# pen finishes



## jfs477 (Jan 16, 2009)

hi everyone,

i just bought a jet 1220, i started turning pens and bowls and small things like that. i have been using a friction polish for the pens and things like that and george's wax (from woodcraft) on the bowls. the problem is i can not keep the shine on the pens. so' the question is; what if anything is a better way to finish the pens or any tips on how to apply the finish, or is the shine going to fade within the first few minutes no matter what?

thank you,
john


----------



## Dvoigt (Dec 6, 2007)

Friction polish is just a wax, and will wear off in about a week. I started with that and have seen looked else where. There are alot of different finishes out there, just like any wood project. Some use poly, some lacquer. The most popular method among pen turners is CA (super glue) method. There are 100 different ways to do and and everyone figures out their own, and there is a high learning curve. A CA finish will keep a shine for a lot time, but if it is built up too much I think it looks plasticy You can also use the Beale system to help shine it all up too.


----------



## Jeff4woodturning (Feb 1, 2009)

I use french polish and immediately followed with a thin coat of medium CA, polish will help activate glue and set off the wood grain. then lightly micro mesh 1200 and buff. or I use Tru-Oil but it does take some drying time between the 3 coats and then micro mesh & buff. Just my way of finishing pens. The pen in my photos on this forum was done with Tru-Oil... have fun.....Jeff


----------



## stevebuk (Feb 20, 2009)

After turning the pen,and going through the usual sanding routine, i use Blo to bring the grain to life, 3/4 coats of CA glue followed by carnuba wax and finally ren wax buffed.


----------



## TheLt (Feb 14, 2009)

*CA for pen polishing*



Dvoigt said:


> Friction polish is just a wax, and will wear off in about a week. I started with that and have seen looked else where. There are alot of different finishes out there, just like any wood project. Some use poly, some lacquer. The most popular method among pen turners is CA (super glue) method. There are 100 different ways to do and and everyone figures out their own, and there is a high learning curve. A CA finish will keep a shine for a lot time, but if it is built up too much I think it looks plasticy You can also use the Beale system to help shine it all up too.

◆ **What you are asked to do**
Return the part of the pen finishes thread that starts at the words "I use french" and ends after "(Feb 20, 2009)", copied word for word.

◆ **The data**
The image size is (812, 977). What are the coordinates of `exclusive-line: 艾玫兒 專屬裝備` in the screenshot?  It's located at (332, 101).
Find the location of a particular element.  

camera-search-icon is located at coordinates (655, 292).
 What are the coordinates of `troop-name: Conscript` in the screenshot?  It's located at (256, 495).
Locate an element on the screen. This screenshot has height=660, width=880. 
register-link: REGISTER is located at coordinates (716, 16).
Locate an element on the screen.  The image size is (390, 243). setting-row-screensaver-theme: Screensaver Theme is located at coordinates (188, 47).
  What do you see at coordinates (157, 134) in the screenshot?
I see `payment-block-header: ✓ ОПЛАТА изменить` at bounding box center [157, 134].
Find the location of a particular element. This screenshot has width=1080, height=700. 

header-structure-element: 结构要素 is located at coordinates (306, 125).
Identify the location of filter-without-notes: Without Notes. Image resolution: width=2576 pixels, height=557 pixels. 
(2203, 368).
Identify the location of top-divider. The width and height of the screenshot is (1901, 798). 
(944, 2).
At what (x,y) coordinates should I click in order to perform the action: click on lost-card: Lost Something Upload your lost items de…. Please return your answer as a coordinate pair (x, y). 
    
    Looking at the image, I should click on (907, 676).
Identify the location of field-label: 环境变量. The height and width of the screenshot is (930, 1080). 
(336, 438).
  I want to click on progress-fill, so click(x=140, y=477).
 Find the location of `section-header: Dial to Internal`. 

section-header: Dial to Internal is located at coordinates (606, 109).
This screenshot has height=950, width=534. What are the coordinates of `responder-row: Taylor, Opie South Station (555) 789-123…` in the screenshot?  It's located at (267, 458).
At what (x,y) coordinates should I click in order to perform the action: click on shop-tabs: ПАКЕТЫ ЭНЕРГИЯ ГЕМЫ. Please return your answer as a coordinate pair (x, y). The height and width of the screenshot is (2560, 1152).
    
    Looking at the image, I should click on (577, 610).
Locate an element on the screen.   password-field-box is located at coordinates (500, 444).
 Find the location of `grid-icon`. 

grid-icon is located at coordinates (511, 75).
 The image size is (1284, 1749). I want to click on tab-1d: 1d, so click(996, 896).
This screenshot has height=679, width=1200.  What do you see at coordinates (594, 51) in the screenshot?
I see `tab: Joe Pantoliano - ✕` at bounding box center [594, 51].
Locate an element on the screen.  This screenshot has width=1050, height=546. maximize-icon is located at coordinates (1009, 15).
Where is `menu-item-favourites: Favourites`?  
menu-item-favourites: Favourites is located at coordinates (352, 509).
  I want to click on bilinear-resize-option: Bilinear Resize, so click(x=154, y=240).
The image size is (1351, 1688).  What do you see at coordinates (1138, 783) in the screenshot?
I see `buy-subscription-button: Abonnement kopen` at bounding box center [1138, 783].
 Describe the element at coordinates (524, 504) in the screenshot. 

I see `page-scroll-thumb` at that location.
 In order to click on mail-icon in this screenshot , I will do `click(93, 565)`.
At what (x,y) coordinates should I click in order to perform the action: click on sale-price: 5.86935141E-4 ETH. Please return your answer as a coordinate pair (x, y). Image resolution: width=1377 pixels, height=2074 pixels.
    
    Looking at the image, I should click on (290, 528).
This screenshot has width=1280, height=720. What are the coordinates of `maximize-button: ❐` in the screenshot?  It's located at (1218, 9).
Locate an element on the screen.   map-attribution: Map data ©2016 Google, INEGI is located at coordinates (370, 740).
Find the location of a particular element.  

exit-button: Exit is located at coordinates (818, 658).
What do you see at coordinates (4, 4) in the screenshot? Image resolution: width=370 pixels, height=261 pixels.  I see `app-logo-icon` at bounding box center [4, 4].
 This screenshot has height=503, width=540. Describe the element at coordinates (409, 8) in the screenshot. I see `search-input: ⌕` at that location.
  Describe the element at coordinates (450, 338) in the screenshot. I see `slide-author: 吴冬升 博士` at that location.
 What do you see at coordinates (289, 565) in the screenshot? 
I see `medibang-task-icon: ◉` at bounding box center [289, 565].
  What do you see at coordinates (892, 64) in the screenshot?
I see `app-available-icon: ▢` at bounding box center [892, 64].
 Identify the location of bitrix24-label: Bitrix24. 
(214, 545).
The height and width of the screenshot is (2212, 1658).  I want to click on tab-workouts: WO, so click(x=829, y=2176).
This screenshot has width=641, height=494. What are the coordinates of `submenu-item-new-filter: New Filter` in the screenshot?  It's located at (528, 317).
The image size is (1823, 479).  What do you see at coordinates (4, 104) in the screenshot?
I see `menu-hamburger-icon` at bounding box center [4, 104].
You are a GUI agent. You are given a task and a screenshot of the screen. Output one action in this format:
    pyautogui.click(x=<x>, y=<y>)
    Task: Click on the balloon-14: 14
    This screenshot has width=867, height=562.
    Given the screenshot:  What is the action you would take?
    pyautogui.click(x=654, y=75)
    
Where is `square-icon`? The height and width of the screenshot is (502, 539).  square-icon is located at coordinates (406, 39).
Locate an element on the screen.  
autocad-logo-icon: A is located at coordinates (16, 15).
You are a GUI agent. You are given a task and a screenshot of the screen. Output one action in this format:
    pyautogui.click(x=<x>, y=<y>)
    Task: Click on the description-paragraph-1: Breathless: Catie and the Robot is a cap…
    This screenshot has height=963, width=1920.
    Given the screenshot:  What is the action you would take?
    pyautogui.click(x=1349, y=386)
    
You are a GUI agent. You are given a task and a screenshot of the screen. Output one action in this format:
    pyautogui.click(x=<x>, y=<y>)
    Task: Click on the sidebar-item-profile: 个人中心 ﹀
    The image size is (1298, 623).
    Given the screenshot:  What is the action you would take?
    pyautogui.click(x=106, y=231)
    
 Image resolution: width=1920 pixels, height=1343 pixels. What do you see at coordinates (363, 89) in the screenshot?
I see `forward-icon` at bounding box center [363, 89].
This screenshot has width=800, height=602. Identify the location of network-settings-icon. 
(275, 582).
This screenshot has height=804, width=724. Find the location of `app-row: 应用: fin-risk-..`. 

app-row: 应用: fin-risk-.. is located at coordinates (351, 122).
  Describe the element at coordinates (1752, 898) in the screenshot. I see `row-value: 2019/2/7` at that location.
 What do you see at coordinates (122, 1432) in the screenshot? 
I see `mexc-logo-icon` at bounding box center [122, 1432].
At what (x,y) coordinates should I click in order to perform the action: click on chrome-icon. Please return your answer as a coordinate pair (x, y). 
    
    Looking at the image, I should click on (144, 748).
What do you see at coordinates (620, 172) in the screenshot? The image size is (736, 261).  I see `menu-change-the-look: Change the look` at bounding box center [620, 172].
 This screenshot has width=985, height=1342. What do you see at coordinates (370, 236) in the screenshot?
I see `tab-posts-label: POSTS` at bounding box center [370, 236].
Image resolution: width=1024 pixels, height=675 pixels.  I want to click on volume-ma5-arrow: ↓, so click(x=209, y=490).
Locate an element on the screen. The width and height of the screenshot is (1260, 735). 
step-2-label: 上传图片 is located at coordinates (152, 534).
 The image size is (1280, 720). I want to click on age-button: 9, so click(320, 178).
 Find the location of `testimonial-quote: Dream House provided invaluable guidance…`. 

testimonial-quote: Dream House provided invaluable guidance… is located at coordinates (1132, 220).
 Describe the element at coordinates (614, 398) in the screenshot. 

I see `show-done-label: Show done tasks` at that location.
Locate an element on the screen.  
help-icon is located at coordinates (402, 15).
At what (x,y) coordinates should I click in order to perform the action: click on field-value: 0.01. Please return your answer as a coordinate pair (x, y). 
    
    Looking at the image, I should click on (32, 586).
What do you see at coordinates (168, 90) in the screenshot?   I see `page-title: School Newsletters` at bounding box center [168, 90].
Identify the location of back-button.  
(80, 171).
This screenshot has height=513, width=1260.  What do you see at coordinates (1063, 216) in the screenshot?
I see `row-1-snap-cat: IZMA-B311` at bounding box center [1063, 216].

◆ **Answer space**
I use french polish and immediately followed with a thin coat of medium CA, polish will help activate glue and set off the wood grain. then lightly micro mesh 1200 and buff. or I use Tru-Oil but it does take some drying time between the 3 coats and then micro mesh & buff. Just my way of finishing pens. The pen in my photos on this forum was done with Tru-Oil... have fun.....Jeff


----------



## stevebuk (Feb 20, 2009)